Tuesday, November 21, 2006

NoMachine - The Coolest Thing Since VMware

I finally got around to giving NoMachine a go, and it works great! At the weekend I got around to getting the machine that I was planning on using with NoMachine (and eventually, Xrdp) up and running (I can't remember if I've had that machine sitting around for 1 year, or for 2). I can sit at work and (thanks to some ssh tunnelling) "forget" that the machine I'm actually using is back at the flat. It gives the same sense of "coolness" that VMware gives.

One of the things I've found really useful is session suspend - so that I could connect to the NoMachine server from inside the flat, then suspend the session, go to work and then resume the session, picking up right where I left off.

One thing to note, when using ssh to tunnel the ssh connection that NoMachine will be using (ie, ssh into machine A with a -Llocalport:B:remoteport, so that I can ssh into machine B via machine A) be sure to set "enable SSL encryption of all traffic", otherwise it will try to use ports that aren't being tunnelled and will fall over.

Another thing to note, the "new" machine is running Xubuntu, as it's not a particularly high spec machine (256Mb of RAM and Dual 600MHz P3s), so I use "dbus-launch --exit-with-session xfce4-session" as the custom command to run.

Tuesday, September 05, 2006

EntityManager Injecting Again

I better write this down, as I'll be needing it again when the app I'm writing gets deployed - from this page, the way to get the EntityManager injected again is to add the following

<context-param>
<param-name>com.sun.faces.injectionProvider</param-name>
<param-value>com.sun.faces.vendor.GlassFishInjectionProvider</param-value>
</context-param>

to the APP_SERVER_HOME/domains/domain1/config.default-web.xml (I put it down at the bottom, just before </webapp>)

Tuesday, August 29, 2006

Model Driven Development

IBM's System Journal is running an issue on Model Driven Development. There's something that bugs me a bit in the introduction -

Amazing feats can now be accomplished with sophisticated modeling tools. For example, the latest Dassault Aviation commercial jet, the Falcon 7X®, was designed, simulated, and had its entire bill of materials generated by a CAD/CAM system. It was the first airplane ever designed that flew without any physical models ever being built and discarded. Millions of dollars and significant amounts of time were thus saved. In addition, the completeness of the model makes testing the comfort and safety characteristics of the airplane very simple and quick.

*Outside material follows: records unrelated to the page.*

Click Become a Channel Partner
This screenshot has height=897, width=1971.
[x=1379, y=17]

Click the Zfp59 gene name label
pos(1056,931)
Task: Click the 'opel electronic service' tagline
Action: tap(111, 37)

In light of this, the question should be why not model complex software applications



When will people realize that developing software isn't anything at all like building a jet, or a building or any other analogy often used when people are promoting their "improvements" to the software development process? If you must come up with a real world analogy for software development, one good analogy would, oddly enough, be model building.

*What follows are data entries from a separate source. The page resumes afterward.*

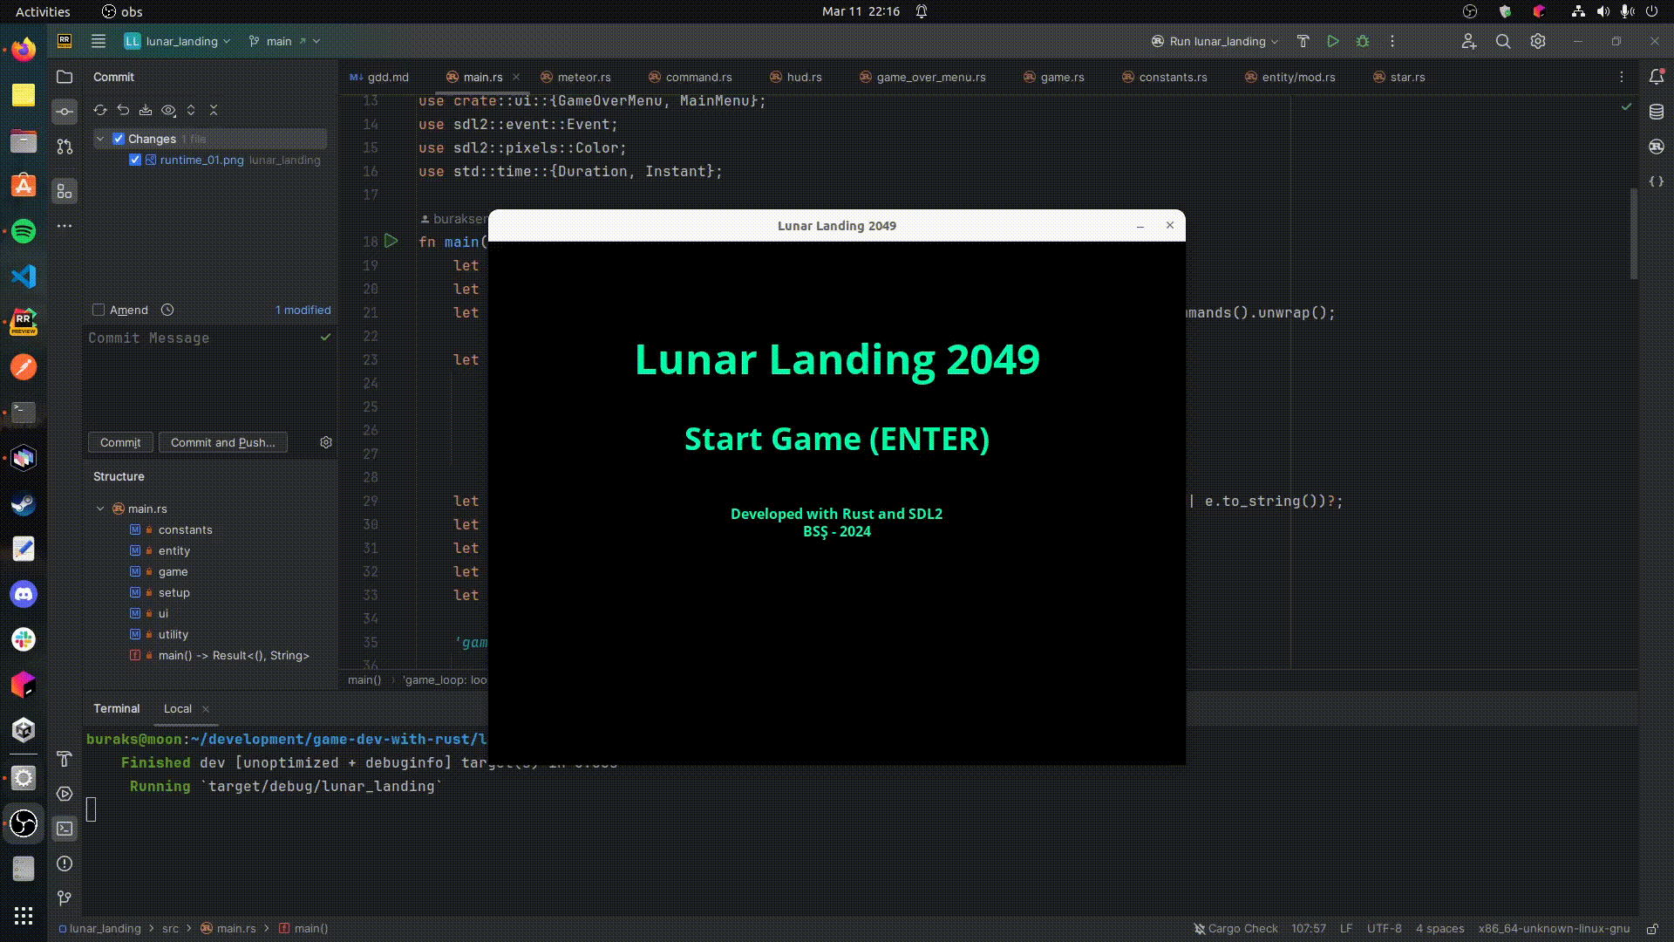Click the Commit and Push button
The width and height of the screenshot is (1674, 942).
[222, 442]
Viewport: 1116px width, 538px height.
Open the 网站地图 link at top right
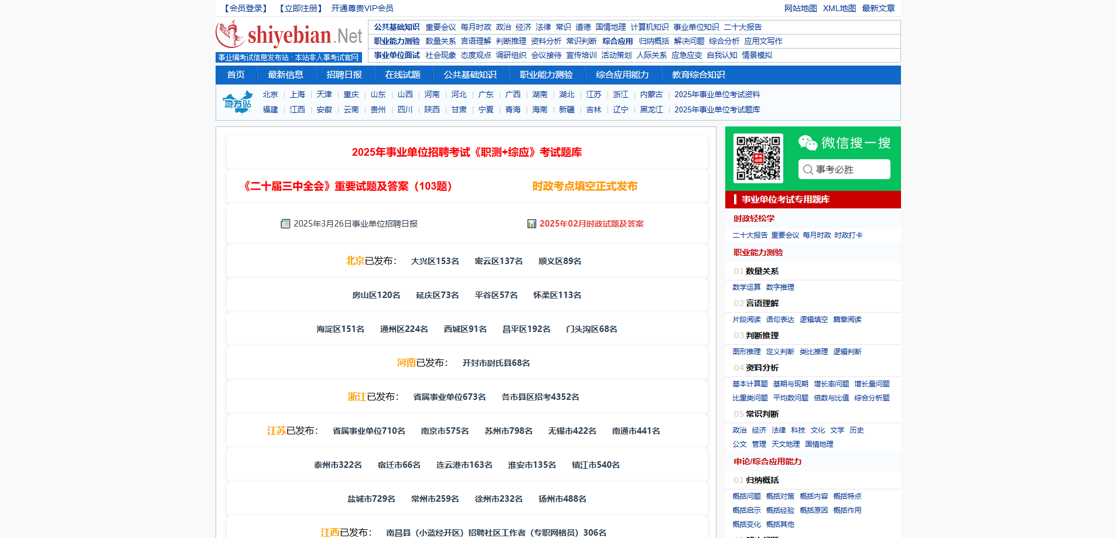[x=800, y=8]
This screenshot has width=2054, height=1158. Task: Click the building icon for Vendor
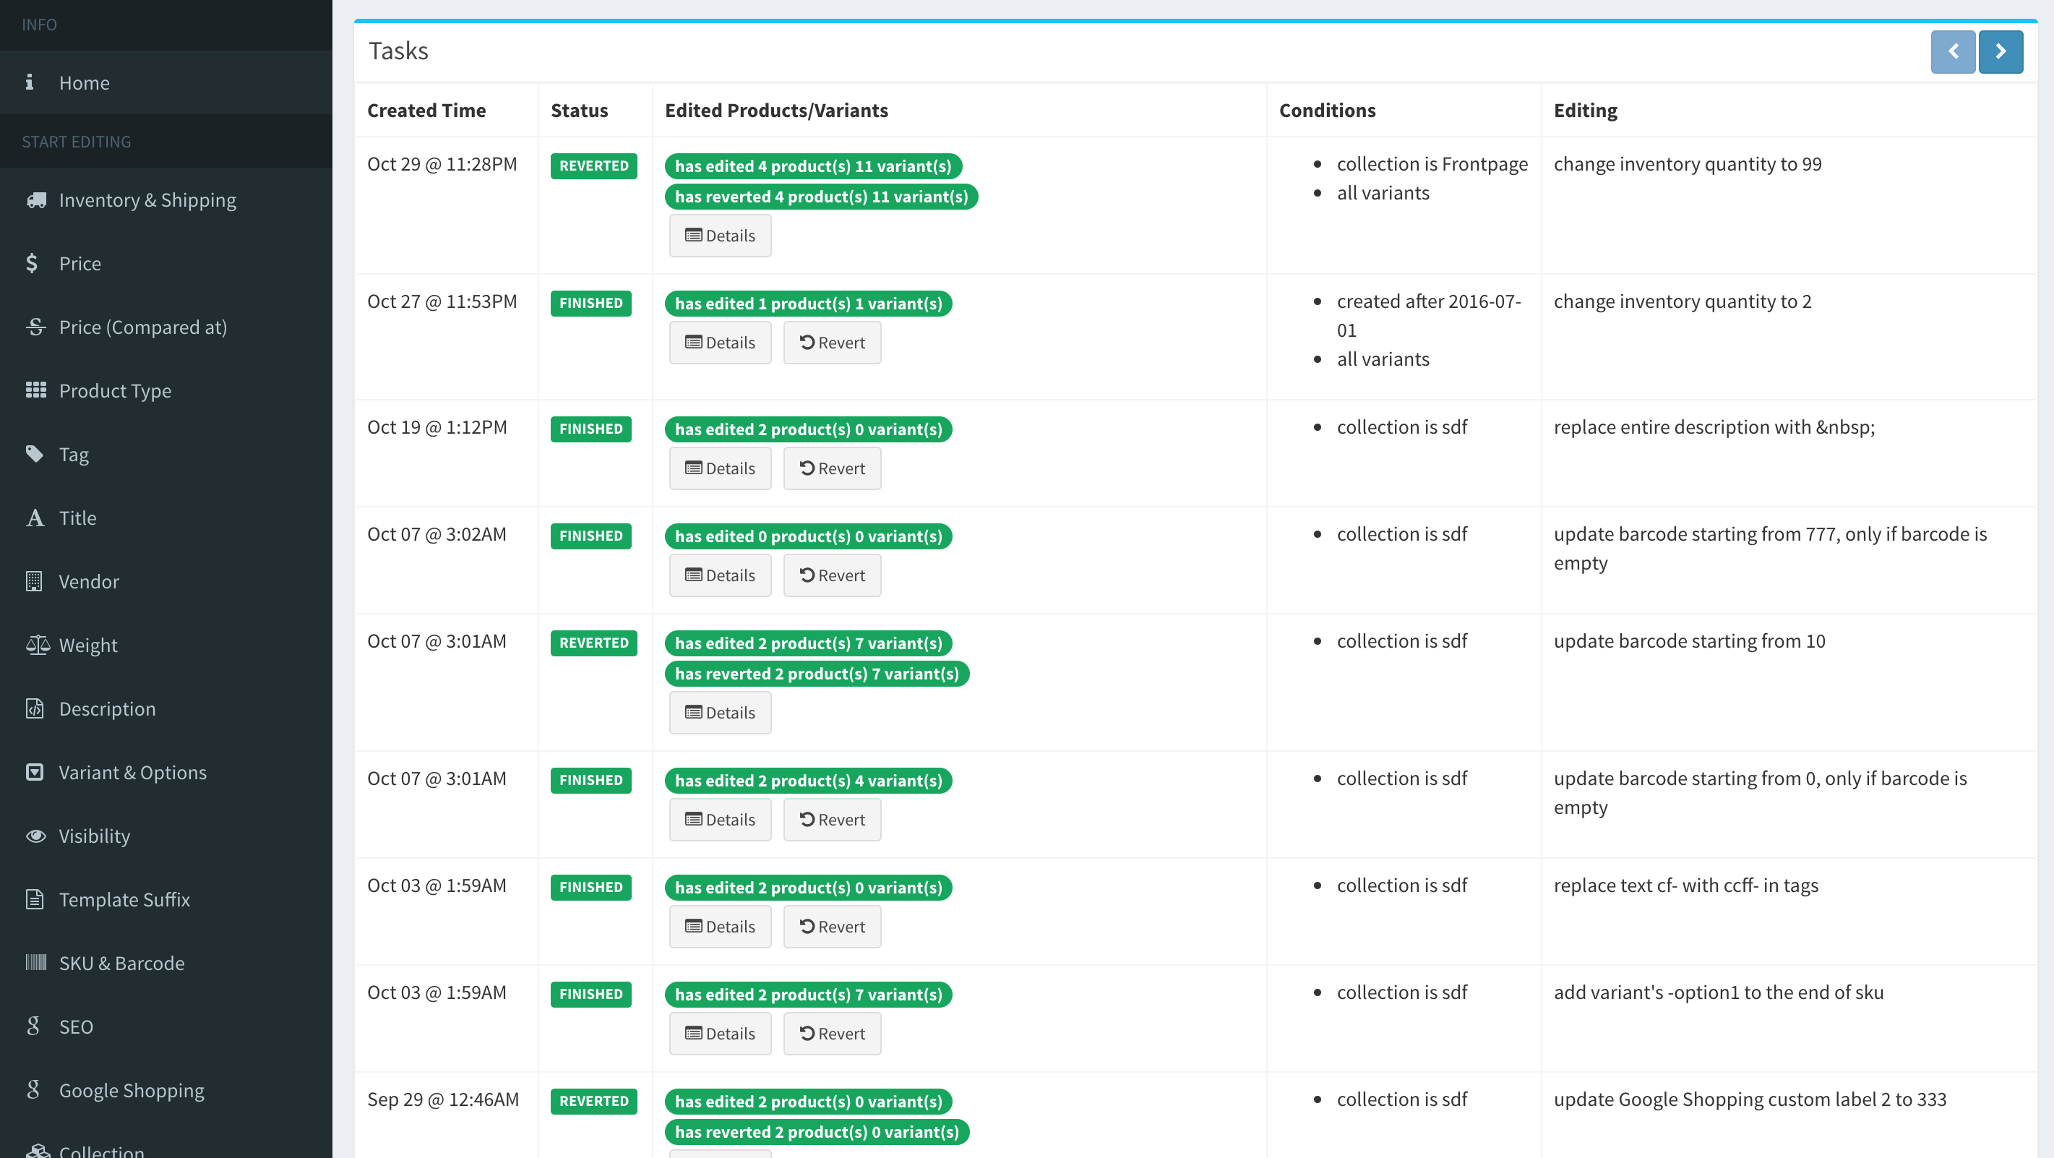[x=33, y=581]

That's what bugs me about this introduction to MDD - pretty much all software development is in essence the development of a model. So it's hard for me to see how you could make a model of a complex software application that isn't the application itself, unlike with jets and buildings, where the model is far removed from the final product. While MDD operates at fairly high level, from what I've seen of it, you'd be hard pressed to find a MDD tool that doesn't output some form of runnable code. This means you're not really building a model of your complex application separate from your complex application, you're building your complex application. Don't get me wrong - I think there's the potential to get a lot out of using MDD tools - what gets me is the inappropriate analogies to various forms of engineering.

Monday, June 12, 2006

Groovy

I had my first use of Groovy, the Java Scripting Language (no, not JavaScript :-) ). It's basically a version of the Java language that sucks less. It feels like a mixture of Java and Ruby.

The language itself is fine - they ripped the verbosity out of Java, and it can access Java libraries - which is both a benefit and a curse as while it offers access to a large library, a lot of the Java API (like the Java language) is a bit verbose at times. Still, groovy has some syntactic sugar that lets you avoid using the Java API at times (especially with JDBC stuff, which is why I was using Groovy today).

If you know Java and Ruby/Python, you'll be right at home with Groovy.